Starting at the line that contains "You are a computer-use" and stopping after the line that contains "the response with", transcribe the listing below exactly; do not include any pictures.

--- Input data ---
====

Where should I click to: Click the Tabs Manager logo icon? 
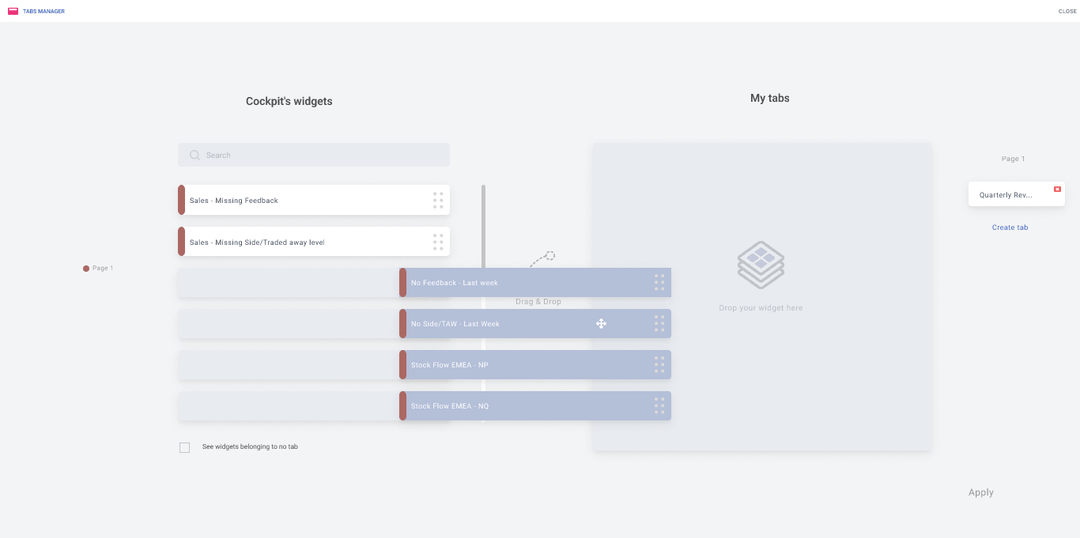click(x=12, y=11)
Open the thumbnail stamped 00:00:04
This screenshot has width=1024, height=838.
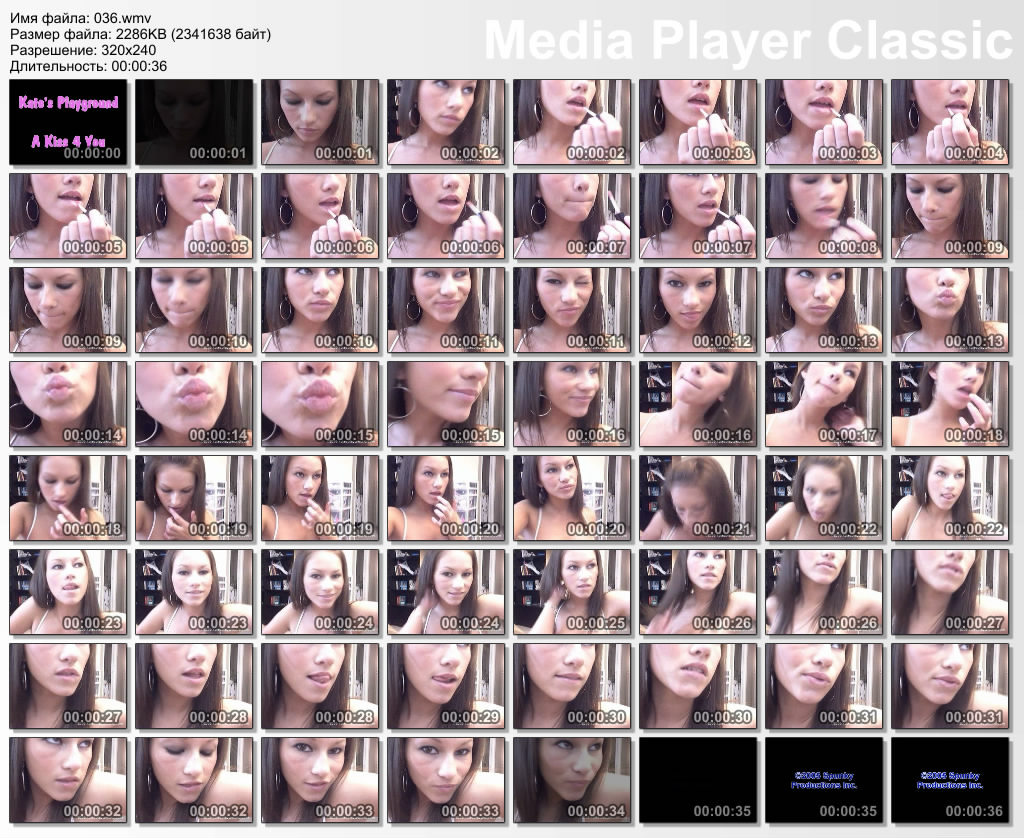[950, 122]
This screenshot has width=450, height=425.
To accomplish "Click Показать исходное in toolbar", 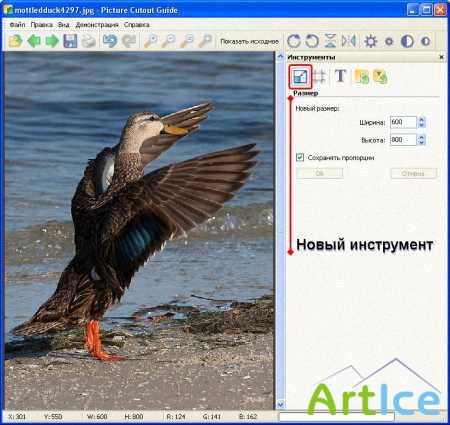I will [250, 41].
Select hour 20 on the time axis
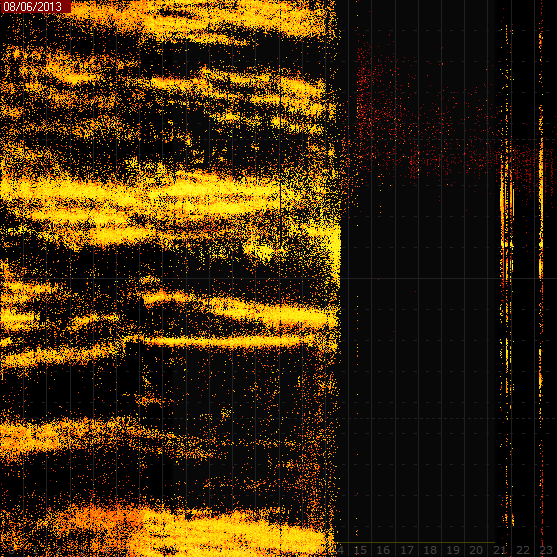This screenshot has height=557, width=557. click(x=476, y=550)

====

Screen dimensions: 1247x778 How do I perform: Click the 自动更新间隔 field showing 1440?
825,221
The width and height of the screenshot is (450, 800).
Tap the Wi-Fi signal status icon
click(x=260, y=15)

====

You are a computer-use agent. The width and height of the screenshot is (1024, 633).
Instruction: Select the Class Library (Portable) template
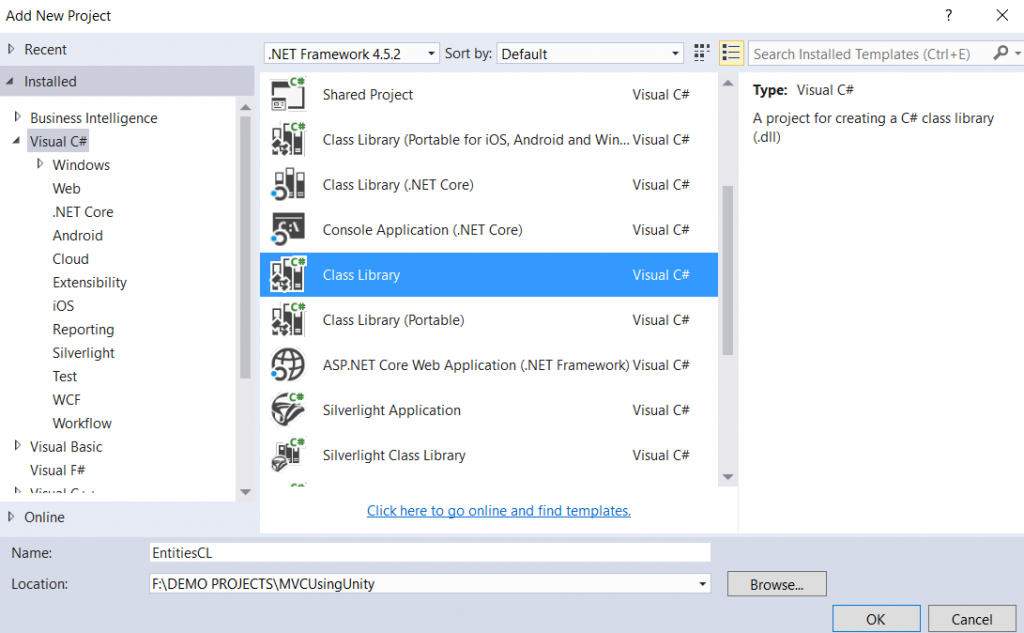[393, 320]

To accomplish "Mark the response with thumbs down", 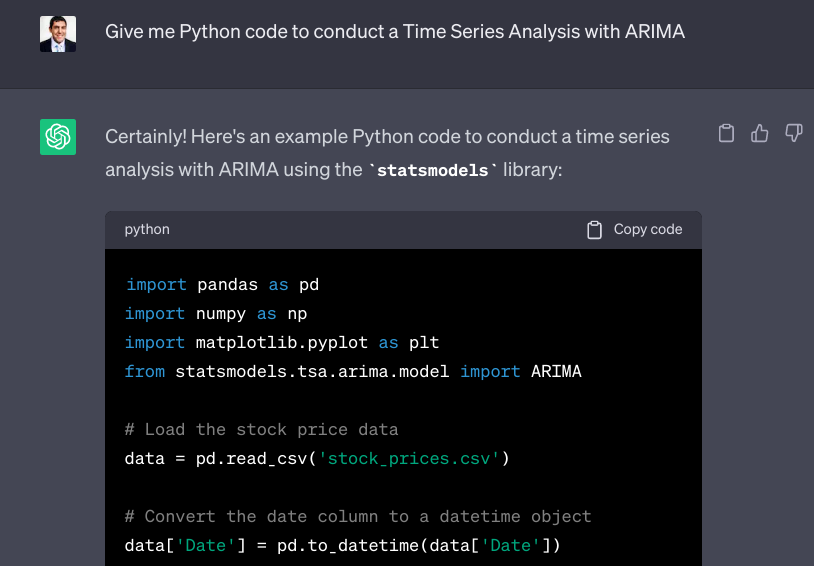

====

--- Finished exercise ---
You are a computer-use agent. The width and height of the screenshot is (1024, 633).
Instruction: Select the Class Library (Portable) template
[393, 320]

To accomplish "Mark the response with thumbs down", 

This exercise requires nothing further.